DATA FOR THE TASK
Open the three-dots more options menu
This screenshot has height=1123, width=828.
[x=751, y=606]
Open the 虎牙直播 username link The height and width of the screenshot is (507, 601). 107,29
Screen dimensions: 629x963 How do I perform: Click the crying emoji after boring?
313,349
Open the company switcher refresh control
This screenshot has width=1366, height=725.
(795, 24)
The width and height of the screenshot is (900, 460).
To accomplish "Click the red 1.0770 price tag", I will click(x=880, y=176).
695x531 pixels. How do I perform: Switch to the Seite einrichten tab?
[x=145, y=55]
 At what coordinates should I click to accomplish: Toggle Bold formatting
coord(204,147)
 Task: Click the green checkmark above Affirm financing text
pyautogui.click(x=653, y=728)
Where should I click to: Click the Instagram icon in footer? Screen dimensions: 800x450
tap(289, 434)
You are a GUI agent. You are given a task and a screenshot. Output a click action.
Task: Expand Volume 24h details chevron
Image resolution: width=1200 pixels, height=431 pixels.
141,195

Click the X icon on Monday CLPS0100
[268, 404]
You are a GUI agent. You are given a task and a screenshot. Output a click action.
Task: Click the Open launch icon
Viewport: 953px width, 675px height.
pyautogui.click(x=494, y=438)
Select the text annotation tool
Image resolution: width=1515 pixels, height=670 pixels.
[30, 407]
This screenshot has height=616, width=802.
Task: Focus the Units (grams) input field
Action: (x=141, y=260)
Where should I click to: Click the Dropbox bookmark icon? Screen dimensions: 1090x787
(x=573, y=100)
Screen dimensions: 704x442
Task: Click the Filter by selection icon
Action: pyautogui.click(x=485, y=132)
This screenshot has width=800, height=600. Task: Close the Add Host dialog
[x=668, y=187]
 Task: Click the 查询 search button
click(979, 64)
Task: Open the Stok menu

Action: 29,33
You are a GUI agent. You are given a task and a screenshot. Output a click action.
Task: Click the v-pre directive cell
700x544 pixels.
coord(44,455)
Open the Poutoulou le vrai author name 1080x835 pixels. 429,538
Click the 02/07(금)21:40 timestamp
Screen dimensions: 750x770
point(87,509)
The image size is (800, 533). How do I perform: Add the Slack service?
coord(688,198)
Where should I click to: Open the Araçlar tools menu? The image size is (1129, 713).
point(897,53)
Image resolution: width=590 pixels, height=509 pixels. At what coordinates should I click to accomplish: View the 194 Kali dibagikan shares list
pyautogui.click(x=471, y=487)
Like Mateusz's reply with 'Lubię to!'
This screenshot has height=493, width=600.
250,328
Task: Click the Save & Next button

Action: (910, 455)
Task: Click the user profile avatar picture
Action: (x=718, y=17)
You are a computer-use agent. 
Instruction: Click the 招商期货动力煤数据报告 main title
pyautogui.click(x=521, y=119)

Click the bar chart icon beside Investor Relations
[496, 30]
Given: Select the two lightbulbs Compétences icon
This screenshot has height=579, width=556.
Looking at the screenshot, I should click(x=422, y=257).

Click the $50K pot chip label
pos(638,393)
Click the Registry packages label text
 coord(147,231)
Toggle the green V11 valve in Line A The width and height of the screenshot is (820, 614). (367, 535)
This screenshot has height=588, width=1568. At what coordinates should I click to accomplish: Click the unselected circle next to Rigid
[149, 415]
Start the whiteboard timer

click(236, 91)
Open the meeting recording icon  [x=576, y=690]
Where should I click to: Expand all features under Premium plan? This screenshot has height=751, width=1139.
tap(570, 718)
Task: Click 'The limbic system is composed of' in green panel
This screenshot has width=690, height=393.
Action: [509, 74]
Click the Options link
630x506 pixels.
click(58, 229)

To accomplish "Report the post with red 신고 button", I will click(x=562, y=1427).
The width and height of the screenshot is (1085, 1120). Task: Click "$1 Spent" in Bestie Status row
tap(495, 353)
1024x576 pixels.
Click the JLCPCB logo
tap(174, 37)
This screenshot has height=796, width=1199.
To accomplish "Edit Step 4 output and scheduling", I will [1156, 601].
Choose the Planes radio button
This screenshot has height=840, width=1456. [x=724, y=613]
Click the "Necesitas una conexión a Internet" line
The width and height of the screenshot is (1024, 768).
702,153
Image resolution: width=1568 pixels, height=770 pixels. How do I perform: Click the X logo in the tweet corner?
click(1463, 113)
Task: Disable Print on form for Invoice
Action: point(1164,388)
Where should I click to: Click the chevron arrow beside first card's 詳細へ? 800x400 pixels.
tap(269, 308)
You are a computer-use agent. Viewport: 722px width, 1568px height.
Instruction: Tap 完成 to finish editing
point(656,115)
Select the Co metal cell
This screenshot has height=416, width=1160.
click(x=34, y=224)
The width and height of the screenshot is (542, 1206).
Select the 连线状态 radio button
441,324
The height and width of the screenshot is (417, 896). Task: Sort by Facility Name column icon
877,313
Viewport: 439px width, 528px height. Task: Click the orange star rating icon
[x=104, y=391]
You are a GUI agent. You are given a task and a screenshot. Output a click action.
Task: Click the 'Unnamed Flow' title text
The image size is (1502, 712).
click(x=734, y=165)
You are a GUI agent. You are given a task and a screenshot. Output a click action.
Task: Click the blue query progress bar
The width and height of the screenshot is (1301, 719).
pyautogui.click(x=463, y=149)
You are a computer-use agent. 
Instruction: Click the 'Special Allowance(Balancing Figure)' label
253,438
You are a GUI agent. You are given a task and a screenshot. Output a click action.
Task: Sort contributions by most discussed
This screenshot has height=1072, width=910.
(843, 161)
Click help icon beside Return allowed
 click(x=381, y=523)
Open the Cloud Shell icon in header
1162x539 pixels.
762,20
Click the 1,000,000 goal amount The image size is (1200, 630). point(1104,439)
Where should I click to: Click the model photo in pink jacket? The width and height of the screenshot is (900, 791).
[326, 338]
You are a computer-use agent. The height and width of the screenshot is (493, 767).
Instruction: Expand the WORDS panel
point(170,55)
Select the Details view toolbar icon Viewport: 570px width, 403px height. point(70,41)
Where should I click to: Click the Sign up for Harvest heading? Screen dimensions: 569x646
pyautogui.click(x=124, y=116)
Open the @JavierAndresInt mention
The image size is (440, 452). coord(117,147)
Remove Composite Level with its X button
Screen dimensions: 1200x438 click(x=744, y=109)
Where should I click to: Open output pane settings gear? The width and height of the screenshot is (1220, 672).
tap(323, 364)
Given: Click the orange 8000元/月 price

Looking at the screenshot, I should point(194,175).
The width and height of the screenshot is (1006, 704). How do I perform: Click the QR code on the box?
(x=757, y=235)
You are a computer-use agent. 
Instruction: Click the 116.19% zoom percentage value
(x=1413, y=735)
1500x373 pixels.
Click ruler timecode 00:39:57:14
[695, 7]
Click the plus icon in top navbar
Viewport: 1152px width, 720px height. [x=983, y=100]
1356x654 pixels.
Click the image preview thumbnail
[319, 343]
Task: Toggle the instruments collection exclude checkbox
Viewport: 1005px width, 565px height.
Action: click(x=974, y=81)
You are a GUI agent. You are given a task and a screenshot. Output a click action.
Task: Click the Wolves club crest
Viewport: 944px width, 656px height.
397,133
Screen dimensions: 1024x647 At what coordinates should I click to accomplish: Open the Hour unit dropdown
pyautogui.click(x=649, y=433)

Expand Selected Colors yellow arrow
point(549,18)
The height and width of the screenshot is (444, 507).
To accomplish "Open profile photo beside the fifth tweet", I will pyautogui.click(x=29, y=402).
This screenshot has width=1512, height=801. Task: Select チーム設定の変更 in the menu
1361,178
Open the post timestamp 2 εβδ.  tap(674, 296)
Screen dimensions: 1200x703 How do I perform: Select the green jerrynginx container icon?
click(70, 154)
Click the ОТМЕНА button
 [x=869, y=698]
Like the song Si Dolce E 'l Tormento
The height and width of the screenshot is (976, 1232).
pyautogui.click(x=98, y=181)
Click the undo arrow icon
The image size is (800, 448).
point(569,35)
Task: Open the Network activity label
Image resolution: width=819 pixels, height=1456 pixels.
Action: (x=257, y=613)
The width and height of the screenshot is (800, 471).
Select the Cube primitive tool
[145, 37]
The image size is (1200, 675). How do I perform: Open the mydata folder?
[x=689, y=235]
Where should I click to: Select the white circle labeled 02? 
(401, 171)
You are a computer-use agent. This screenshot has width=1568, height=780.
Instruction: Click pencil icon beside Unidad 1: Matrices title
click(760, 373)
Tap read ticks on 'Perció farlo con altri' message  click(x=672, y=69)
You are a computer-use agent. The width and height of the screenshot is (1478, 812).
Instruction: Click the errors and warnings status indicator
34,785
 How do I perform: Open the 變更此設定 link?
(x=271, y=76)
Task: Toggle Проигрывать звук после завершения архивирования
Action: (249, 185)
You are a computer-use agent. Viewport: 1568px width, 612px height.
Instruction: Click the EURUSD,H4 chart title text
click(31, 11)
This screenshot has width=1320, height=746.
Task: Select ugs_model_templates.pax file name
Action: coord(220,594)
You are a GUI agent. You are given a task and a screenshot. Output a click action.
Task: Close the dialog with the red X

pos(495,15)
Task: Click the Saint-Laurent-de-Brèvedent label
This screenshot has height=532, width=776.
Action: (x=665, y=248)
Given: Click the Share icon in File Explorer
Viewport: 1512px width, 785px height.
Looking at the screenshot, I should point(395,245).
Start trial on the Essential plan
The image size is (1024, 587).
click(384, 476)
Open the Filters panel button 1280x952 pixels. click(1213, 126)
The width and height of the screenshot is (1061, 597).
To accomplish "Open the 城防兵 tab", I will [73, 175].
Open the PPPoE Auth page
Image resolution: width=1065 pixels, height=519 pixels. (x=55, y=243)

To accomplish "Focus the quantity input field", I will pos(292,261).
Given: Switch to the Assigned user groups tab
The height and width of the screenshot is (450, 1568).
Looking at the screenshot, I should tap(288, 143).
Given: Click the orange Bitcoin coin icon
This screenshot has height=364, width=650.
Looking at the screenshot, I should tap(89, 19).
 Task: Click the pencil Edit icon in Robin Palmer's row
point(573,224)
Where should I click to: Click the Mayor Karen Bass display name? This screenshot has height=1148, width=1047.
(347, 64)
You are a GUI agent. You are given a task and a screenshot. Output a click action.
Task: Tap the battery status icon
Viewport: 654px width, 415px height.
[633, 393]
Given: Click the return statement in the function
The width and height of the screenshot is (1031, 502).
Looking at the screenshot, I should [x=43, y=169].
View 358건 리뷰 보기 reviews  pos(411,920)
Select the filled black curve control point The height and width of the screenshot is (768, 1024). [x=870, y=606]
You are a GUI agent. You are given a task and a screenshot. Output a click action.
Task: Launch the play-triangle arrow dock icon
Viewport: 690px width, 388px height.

WHAT IS REQUIRED
Filter the entries above down to the lines that contain the word "will".

WORKED SOLUTION
To accomplish "Click the red 1.0770 price tag", I will click(x=880, y=176).
To accomplish "Report the post with red 신고 button", I will click(x=562, y=1427).
To accomplish "Edit Step 4 output and scheduling", I will [1156, 601].
To accomplish "Open profile photo beside the fifth tweet", I will pyautogui.click(x=29, y=402).
To accomplish "Open the 城防兵 tab", I will [73, 175].
To accomplish "Focus the quantity input field", I will pos(292,261).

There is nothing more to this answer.